FIVE: You don’t balance data scientists with AI architects and statisticians. Many data scientists are terrible computer scientists. That is, they don’t think about how algorithms act in production, which requires software design, performance tuning, testing, and security.
AI architects own the deployment aspects of AI. They carry algorithms that last mile to operational use. They package algorithms for use inside chatbots. Embed predictions in business intelligence tools. Program them for real-time execution in robots.
Statistical analysis is the precursor to modern AI modeling, and some firms neglect true science. Too often, multiple decision-makers look at the same results and reach different conclusions. Statisticians help describe risk and probability even when, on average, a model is useful. For example, how big or likely will bad outcomes be?
So, balance data scientists with statisticians and AI architects to deploy AI more effectively.
SIX: You don't convert domain experts into citizen data scientists. Data science is an art, not only a science. Effective use of AI requires domain expertise.
A citizen data scientist is a domain expert that knows enough data science to put it to practice. While a data scientist might spend 80% doing research and 20% talking with the business, the citizen data scientist spends 80% of the time understanding the impact of algorithms.
Most domain experts are not data scientists, and they don’t have to be. But they do need basic training in data science to understand what it can do.
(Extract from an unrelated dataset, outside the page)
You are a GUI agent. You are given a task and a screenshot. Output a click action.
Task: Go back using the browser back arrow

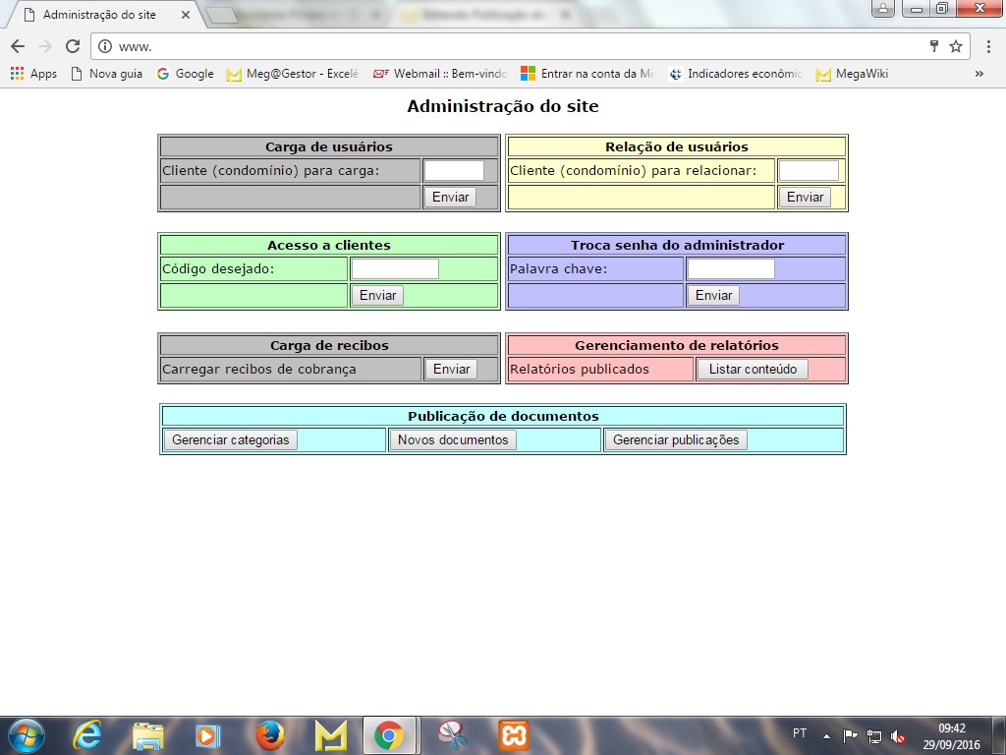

So, train domain experts and analysts on basic data science concepts to create your own citizen data scientists.
Empower citizen data scientists that focus on the meaning of science to the business.
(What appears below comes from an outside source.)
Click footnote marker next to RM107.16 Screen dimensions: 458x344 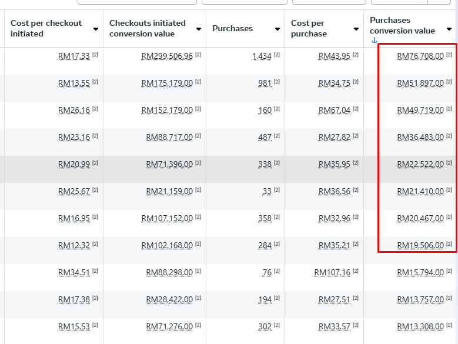355,271
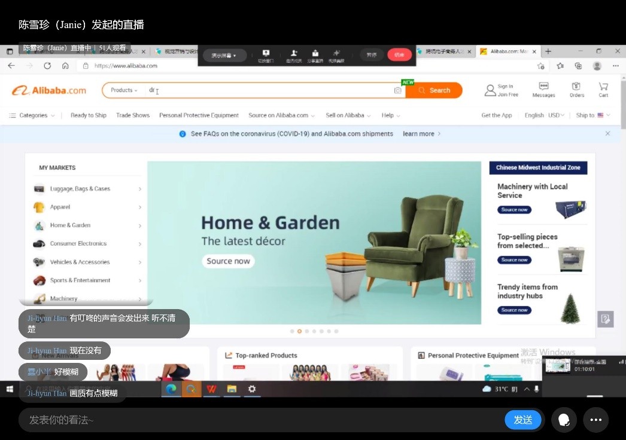Select the Trade Shows menu item
Image resolution: width=626 pixels, height=440 pixels.
click(133, 115)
SEVEN: You make data science complicated. Some of the most effective algorithms are the simplest ones. Why Subtraction Might Be the Best Data Science Algorithm in Your Bag explores one of the most innovative periods of trading on Wall Street and an algorithm that required only subtraction.
Jeff McMillan at Morgan Stanley says, “We find that, with data science, the single most powerful driver of client satisfaction is a phone call.”
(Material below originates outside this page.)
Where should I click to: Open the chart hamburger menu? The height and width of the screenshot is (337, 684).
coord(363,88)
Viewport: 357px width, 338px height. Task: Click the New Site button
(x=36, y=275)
The common thread of effective data science is humanity
These seven mistakes, and the solutions they offer, have a common thread: humanity. Don't delegate data science to data scientists. Explore the unknown. Spend lots of time posing questions. Treat algorithms as part of your team, and you’ll win!
FOOTNOTE (1)
Daniel Kahneman was awarded the 2002 Nobel Memorial Prize in Economic Sciences (shared with Vernon L. Smith). His latest book, Noise, contributed the concept of Decision Observers for bias identification, and his foundational research with Amos Tversky and others is summarized in the New York Times best-selling book Thinking, Fast and Slow.
Robert (R.B.) Zojonic was ranked by a Review of General Psychology survey in 2002 as the 35th most cited psychologist of the 20th century. Feelings and Thinking, Preferences Need No Inferences, explains that feelings, not data, govern human decision-making.